Assignment.
Could you copy each line of the listing that holds "computer"?

[Data for review — start]

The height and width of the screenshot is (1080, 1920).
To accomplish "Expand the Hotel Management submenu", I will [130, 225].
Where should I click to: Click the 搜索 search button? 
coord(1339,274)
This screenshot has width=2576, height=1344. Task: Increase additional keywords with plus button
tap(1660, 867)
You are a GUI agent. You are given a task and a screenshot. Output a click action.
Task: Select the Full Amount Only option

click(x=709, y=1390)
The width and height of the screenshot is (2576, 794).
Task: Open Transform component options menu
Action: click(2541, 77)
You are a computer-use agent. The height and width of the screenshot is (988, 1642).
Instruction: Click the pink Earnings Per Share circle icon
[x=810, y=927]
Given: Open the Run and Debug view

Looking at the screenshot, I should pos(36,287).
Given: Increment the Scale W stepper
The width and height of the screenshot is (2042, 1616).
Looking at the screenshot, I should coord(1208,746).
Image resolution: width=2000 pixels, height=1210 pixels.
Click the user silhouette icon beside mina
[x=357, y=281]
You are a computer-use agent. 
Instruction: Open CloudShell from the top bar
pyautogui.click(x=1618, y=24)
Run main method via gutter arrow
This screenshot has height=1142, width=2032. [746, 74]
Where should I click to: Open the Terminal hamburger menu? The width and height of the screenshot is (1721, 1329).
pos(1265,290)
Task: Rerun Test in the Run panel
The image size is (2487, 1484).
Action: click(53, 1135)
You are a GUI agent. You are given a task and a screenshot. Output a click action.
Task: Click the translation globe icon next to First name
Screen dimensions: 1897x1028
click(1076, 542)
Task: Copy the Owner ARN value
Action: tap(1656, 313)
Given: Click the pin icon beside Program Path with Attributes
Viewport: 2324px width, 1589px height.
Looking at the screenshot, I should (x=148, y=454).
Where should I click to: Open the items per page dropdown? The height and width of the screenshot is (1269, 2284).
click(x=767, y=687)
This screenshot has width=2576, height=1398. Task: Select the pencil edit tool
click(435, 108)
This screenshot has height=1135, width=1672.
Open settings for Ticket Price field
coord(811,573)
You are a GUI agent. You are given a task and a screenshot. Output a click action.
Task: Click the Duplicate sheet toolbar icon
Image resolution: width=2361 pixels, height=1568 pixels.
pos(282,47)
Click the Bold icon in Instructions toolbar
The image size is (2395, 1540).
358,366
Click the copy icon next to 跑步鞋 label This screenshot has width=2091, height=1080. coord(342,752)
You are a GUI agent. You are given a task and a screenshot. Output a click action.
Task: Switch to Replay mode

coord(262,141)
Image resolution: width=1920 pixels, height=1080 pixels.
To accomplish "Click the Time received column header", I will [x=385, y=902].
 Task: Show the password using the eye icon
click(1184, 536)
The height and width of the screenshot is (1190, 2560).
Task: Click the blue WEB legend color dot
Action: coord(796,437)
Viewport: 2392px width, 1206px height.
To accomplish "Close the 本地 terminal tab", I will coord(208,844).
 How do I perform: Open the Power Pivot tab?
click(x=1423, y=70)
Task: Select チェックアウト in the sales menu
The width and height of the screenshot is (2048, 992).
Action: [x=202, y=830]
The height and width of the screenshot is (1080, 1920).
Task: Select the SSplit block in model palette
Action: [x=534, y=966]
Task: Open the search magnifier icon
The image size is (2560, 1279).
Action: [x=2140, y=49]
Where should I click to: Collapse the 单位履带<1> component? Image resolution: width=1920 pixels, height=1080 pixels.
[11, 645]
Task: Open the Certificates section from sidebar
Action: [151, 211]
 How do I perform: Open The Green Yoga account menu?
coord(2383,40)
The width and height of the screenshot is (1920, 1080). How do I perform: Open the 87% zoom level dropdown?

[Data for review — finish]

Answer box.
You are a computer-use agent. The height and width of the screenshot is (988, 1642).
You are a computer-use agent. 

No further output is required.